[EXERCISE INPUT — start]
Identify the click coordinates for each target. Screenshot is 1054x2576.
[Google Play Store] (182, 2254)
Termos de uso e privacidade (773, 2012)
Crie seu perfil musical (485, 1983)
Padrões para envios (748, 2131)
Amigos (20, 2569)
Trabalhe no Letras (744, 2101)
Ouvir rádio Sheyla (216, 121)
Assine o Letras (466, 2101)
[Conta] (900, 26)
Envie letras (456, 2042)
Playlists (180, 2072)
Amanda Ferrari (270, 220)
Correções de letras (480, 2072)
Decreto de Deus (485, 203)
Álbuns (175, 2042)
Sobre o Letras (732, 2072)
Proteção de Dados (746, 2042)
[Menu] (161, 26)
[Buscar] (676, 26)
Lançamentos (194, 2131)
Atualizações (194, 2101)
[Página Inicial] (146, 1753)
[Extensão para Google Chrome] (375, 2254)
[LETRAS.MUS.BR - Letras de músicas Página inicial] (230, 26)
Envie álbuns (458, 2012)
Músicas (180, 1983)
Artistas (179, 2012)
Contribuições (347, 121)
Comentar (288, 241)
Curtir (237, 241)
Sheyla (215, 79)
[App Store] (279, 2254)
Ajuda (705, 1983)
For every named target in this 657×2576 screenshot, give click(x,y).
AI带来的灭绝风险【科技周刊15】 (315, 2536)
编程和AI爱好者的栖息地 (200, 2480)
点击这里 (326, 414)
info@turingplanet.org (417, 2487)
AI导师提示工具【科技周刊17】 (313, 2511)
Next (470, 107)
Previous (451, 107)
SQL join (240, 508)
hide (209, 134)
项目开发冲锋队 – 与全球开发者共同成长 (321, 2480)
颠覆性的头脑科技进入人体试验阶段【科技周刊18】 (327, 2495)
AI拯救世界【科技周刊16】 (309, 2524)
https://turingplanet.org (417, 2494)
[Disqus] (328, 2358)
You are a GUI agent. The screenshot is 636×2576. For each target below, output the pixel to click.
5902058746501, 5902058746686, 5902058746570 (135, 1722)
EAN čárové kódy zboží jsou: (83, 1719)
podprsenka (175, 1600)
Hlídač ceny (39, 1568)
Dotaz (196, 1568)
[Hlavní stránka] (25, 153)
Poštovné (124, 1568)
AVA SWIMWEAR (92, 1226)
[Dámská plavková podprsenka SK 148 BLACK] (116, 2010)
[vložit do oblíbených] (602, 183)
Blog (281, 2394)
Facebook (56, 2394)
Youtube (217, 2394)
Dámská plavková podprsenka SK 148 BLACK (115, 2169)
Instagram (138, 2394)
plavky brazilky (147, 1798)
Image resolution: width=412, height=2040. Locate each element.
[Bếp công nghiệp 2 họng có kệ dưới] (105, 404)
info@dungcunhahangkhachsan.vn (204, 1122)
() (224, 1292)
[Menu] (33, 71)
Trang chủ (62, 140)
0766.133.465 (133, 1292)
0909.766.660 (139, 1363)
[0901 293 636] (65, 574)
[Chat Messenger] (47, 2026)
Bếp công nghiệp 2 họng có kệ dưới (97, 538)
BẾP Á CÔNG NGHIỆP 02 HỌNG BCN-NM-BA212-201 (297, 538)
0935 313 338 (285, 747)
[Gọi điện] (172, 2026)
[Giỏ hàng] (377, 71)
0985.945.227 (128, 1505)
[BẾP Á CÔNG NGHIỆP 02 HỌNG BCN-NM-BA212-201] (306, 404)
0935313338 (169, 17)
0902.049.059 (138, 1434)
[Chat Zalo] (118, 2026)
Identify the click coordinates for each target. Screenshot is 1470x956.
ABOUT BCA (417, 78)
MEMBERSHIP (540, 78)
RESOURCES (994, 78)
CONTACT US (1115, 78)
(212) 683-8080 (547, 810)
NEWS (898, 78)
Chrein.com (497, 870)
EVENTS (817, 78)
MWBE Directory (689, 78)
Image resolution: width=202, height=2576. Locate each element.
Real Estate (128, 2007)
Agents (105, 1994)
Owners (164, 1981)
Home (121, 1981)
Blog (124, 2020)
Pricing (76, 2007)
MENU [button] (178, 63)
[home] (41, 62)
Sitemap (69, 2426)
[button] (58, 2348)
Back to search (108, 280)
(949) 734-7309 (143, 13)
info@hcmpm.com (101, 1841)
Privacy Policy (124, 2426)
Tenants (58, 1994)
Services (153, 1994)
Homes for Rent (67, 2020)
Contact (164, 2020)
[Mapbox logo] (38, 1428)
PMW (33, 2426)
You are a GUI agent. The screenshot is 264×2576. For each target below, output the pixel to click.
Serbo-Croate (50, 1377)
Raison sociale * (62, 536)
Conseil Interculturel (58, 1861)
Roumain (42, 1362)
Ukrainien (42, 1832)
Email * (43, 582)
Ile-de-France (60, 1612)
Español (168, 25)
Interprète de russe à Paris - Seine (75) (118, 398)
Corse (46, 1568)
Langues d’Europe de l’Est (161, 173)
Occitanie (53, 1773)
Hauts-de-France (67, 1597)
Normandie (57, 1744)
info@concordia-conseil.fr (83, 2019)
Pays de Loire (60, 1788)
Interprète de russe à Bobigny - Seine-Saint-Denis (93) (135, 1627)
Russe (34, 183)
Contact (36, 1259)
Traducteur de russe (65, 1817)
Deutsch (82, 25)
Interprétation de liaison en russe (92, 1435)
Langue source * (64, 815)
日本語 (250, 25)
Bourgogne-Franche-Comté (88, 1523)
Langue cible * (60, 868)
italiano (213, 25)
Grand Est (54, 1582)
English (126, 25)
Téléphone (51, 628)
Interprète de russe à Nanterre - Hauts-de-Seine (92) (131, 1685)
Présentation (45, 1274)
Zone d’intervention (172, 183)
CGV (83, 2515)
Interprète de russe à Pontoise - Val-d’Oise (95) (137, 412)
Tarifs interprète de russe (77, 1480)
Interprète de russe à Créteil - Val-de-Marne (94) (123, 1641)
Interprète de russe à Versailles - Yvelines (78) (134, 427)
[EXERCISE INPUT — finish]
▶ [EXERCISE BRIEF]:
An exact restatement of the data above is required.

▶ [SOLUTION TO THIS PROBLEM]:
Identify the click coordinates for each target. Screenshot is 1054x2576.
[Google Play Store] (182, 2254)
Termos de uso e privacidade (773, 2012)
Crie seu perfil musical (485, 1983)
Padrões para envios (748, 2131)
Amigos (20, 2569)
Trabalhe no Letras (744, 2101)
Ouvir rádio Sheyla (216, 121)
Assine o Letras (466, 2101)
[Conta] (900, 26)
Envie letras (456, 2042)
Playlists (180, 2072)
Amanda Ferrari (270, 220)
Correções de letras (480, 2072)
Decreto de Deus (485, 203)
Álbuns (175, 2042)
Sobre o Letras (732, 2072)
Proteção de Dados (746, 2042)
[Menu] (161, 26)
[Buscar] (676, 26)
Lançamentos (194, 2131)
Atualizações (194, 2101)
[Página Inicial] (146, 1753)
[Extensão para Google Chrome] (375, 2254)
[LETRAS.MUS.BR - Letras de músicas Página inicial] (230, 26)
Envie álbuns (458, 2012)
Músicas (180, 1983)
Artistas (179, 2012)
Contribuições (347, 121)
Comentar (288, 241)
Curtir (237, 241)
Sheyla (215, 79)
[App Store] (279, 2254)
Ajuda (705, 1983)
For every named target in this 657×2576 screenshot, give click(x,y).
AI带来的灭绝风险【科技周刊15】 (315, 2536)
编程和AI爱好者的栖息地 (200, 2480)
点击这里 (326, 414)
info@turingplanet.org (417, 2487)
AI导师提示工具【科技周刊17】 (313, 2511)
Next (470, 107)
Previous (451, 107)
SQL join (240, 508)
hide (209, 134)
项目开发冲锋队 – 与全球开发者共同成长 (321, 2480)
颠覆性的头脑科技进入人体试验阶段【科技周刊18】 (327, 2495)
AI拯救世界【科技周刊16】 (309, 2524)
https://turingplanet.org (417, 2494)
[Disqus] (328, 2358)
You are a GUI agent. The screenshot is 636×2576. For each target below, output the pixel to click.
5902058746501, 5902058746686, 5902058746570 (135, 1722)
EAN čárové kódy zboží jsou: (83, 1719)
podprsenka (175, 1600)
Hlídač ceny (39, 1568)
Dotaz (196, 1568)
[Hlavní stránka] (25, 153)
Poštovné (124, 1568)
AVA SWIMWEAR (92, 1226)
[Dámská plavková podprsenka SK 148 BLACK] (116, 2010)
[vložit do oblíbených] (602, 183)
Blog (281, 2394)
Facebook (56, 2394)
Youtube (217, 2394)
Dámská plavková podprsenka SK 148 BLACK (115, 2169)
Instagram (138, 2394)
plavky brazilky (147, 1798)
Image resolution: width=412, height=2040. Locate each element.
[Bếp công nghiệp 2 họng có kệ dưới] (105, 404)
info@dungcunhahangkhachsan.vn (204, 1122)
() (224, 1292)
[Menu] (33, 71)
Trang chủ (62, 140)
0766.133.465 (133, 1292)
0909.766.660 (139, 1363)
[0901 293 636] (65, 574)
[Chat Messenger] (47, 2026)
Bếp công nghiệp 2 họng có kệ dưới (97, 538)
BẾP Á CÔNG NGHIỆP 02 HỌNG BCN-NM-BA212-201 (297, 538)
0935 313 338 (285, 747)
[Gọi điện] (172, 2026)
[Giỏ hàng] (377, 71)
0985.945.227 (128, 1505)
[BẾP Á CÔNG NGHIỆP 02 HỌNG BCN-NM-BA212-201] (306, 404)
0935313338 (169, 17)
0902.049.059 (138, 1434)
[Chat Zalo] (118, 2026)
Identify the click coordinates for each target. Screenshot is 1470x956.
ABOUT BCA (417, 78)
MEMBERSHIP (540, 78)
RESOURCES (994, 78)
CONTACT US (1115, 78)
(212) 683-8080 (547, 810)
NEWS (898, 78)
Chrein.com (497, 870)
EVENTS (817, 78)
MWBE Directory (689, 78)
Image resolution: width=202, height=2576. Locate each element.
Real Estate (128, 2007)
Agents (105, 1994)
Owners (164, 1981)
Home (121, 1981)
Blog (124, 2020)
Pricing (76, 2007)
MENU [button] (178, 63)
[home] (41, 62)
Sitemap (69, 2426)
[button] (58, 2348)
Back to search (108, 280)
(949) 734-7309 (143, 13)
info@hcmpm.com (101, 1841)
Privacy Policy (124, 2426)
Tenants (58, 1994)
Services (153, 1994)
Homes for Rent (67, 2020)
Contact (164, 2020)
[Mapbox logo] (38, 1428)
PMW (33, 2426)
You are a GUI agent. The screenshot is 264×2576. For each target below, output the pixel to click.
Serbo-Croate (50, 1377)
Raison sociale * (62, 536)
Conseil Interculturel (58, 1861)
Roumain (42, 1362)
Ukrainien (42, 1832)
Email * (43, 582)
Ile-de-France (60, 1612)
Español (168, 25)
Interprète de russe à Paris - Seine (75) (118, 398)
Corse (46, 1568)
Langues d’Europe de l’Est (161, 173)
Occitanie (53, 1773)
Hauts-de-France (67, 1597)
Normandie (57, 1744)
info@concordia-conseil.fr (83, 2019)
Pays de Loire (60, 1788)
Interprète de russe à Bobigny - Seine-Saint-Denis (93) (135, 1627)
Russe (34, 183)
Contact (36, 1259)
Traducteur de russe (65, 1817)
Deutsch (82, 25)
Interprétation de liaison en russe (92, 1435)
Langue source * (64, 815)
日本語 (250, 25)
Bourgogne-Franche-Comté (88, 1523)
Langue cible * (60, 868)
italiano (213, 25)
Grand Est (54, 1582)
English (126, 25)
Téléphone (51, 628)
Interprète de russe à Nanterre - Hauts-de-Seine (92) (131, 1685)
Présentation (45, 1274)
Zone d’intervention (172, 183)
CGV (83, 2515)
Interprète de russe à Pontoise - Val-d’Oise (95) (137, 412)
Tarifs interprète de russe (77, 1480)
Interprète de russe à Créteil - Val-de-Marne (94) (123, 1641)
Interprète de russe à Versailles - Yvelines (78) (134, 427)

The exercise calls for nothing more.